The Boys: Diabolical

Corona-bedingt verzögerte sich die Produktion der dritten Staffel der Prime-Adaption der Comic-Serie The Boys von Garth Ennis und Darick Robertson. Als sehr interessante Alternative präsentiert das Produzenten-Team, zu dem auch Seth Rogen gehört, eine Animationsserie, die ebenfalls in einer Welt spielt, in der Superhelden alles andere als ein Segen sind.

The Boys: Diabolical

Zentrales Thema sind die zweifelhaften Machenschaften des Konzerns Vought International, der mit Säuglingen die Substanz Compound V injizieren lässt.
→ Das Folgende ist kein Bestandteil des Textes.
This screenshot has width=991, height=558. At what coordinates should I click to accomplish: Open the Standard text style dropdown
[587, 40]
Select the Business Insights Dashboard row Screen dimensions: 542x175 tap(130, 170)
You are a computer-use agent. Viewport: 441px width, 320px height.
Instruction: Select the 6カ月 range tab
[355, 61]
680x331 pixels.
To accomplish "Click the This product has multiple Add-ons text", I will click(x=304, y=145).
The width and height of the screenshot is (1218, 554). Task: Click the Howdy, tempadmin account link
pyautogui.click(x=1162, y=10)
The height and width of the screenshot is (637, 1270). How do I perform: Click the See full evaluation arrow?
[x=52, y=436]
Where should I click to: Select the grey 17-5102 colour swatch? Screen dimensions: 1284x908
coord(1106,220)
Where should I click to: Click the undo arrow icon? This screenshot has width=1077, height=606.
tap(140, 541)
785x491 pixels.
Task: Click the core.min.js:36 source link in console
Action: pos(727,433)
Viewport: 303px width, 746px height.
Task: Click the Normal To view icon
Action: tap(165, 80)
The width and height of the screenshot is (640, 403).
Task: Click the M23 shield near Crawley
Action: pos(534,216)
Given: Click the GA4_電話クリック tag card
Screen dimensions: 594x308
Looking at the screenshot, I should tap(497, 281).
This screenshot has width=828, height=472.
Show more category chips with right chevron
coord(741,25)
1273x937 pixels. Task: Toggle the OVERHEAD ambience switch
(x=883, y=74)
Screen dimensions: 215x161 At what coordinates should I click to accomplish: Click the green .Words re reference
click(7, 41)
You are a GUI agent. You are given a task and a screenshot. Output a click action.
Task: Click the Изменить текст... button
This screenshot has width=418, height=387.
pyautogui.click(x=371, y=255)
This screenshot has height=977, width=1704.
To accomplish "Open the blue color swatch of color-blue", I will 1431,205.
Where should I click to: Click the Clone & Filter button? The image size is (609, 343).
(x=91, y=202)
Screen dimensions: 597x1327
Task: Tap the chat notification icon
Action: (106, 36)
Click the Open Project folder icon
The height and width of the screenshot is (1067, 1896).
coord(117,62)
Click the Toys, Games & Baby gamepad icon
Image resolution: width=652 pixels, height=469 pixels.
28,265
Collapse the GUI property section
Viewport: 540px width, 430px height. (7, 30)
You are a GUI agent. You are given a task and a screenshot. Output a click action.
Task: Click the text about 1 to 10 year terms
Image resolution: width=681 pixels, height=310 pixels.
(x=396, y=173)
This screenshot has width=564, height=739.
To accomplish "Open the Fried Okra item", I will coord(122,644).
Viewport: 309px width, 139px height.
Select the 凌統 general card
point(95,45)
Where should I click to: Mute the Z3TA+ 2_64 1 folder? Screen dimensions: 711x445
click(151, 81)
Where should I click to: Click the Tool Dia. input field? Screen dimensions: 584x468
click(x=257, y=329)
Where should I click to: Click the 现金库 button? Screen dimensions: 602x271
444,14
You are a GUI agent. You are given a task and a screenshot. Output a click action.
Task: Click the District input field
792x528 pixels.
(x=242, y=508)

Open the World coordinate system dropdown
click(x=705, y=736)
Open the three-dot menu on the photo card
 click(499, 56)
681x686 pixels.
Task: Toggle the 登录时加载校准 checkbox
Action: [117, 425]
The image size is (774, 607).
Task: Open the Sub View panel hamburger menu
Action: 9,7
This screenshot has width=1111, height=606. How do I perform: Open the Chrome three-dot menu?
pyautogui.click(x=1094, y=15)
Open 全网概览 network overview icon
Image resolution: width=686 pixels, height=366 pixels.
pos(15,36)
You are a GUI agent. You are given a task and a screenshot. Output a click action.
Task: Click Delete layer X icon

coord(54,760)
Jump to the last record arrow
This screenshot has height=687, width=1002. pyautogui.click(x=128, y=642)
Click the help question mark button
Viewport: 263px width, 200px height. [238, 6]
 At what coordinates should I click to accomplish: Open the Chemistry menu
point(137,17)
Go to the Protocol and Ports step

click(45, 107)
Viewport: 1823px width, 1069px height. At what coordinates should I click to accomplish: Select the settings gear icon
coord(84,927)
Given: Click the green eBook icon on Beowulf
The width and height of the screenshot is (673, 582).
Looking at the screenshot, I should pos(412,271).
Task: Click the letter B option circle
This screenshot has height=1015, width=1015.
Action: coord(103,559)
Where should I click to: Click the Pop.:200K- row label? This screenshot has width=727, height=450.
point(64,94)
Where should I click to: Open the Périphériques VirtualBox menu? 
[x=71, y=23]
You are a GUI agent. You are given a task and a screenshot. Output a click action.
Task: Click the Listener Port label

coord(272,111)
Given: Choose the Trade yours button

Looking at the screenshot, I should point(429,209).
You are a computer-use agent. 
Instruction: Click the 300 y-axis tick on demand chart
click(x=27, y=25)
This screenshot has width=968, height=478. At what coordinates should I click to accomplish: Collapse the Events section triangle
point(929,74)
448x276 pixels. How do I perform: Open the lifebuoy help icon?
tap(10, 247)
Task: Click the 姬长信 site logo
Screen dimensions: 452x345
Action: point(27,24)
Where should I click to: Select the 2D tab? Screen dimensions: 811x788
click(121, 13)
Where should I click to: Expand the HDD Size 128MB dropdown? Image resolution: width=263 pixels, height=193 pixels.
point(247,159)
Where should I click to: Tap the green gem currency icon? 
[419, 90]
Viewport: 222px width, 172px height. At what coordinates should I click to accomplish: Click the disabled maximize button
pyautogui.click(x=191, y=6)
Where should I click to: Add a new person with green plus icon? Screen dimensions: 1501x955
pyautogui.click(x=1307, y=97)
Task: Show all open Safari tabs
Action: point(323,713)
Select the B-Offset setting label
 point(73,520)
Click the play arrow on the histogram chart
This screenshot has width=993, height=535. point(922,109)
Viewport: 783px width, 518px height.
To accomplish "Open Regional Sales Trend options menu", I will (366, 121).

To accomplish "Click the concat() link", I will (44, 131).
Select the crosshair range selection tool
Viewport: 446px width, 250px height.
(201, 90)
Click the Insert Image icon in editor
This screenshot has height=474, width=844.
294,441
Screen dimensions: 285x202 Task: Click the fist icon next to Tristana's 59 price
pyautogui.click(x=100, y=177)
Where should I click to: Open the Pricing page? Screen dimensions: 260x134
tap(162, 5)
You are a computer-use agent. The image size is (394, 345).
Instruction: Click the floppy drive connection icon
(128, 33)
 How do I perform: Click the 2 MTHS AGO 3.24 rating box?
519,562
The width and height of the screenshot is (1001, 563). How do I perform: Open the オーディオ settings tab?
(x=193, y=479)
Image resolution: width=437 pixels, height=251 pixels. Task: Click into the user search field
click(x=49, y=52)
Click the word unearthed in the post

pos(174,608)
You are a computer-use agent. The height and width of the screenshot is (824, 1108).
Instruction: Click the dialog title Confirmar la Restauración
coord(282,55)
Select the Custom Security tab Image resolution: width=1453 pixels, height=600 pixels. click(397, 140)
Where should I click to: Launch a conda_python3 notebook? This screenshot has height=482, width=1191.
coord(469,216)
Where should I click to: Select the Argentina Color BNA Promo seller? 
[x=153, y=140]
Diese können dadurch zu von Vought vermarktete Superhelden werden. Sehr viel wahrscheinlicher sind jedoch höchst unangenehmen Nebenwirkungen.

The Boys: Diabolical

Die acht Episoden von The Boys: Diabolical erzählen in jeweils wenig mehr als zehn Minuten in sich abgeschlossene Geschichten aus dem Universum von The Boys. Bemerkenswert ist, dass thematisch passend für jede Geschichte ein anderer Animationsstil aus dem breiten Spektrum zwischen Looney-Tunes-Cartoon und Anime gefunden wurde.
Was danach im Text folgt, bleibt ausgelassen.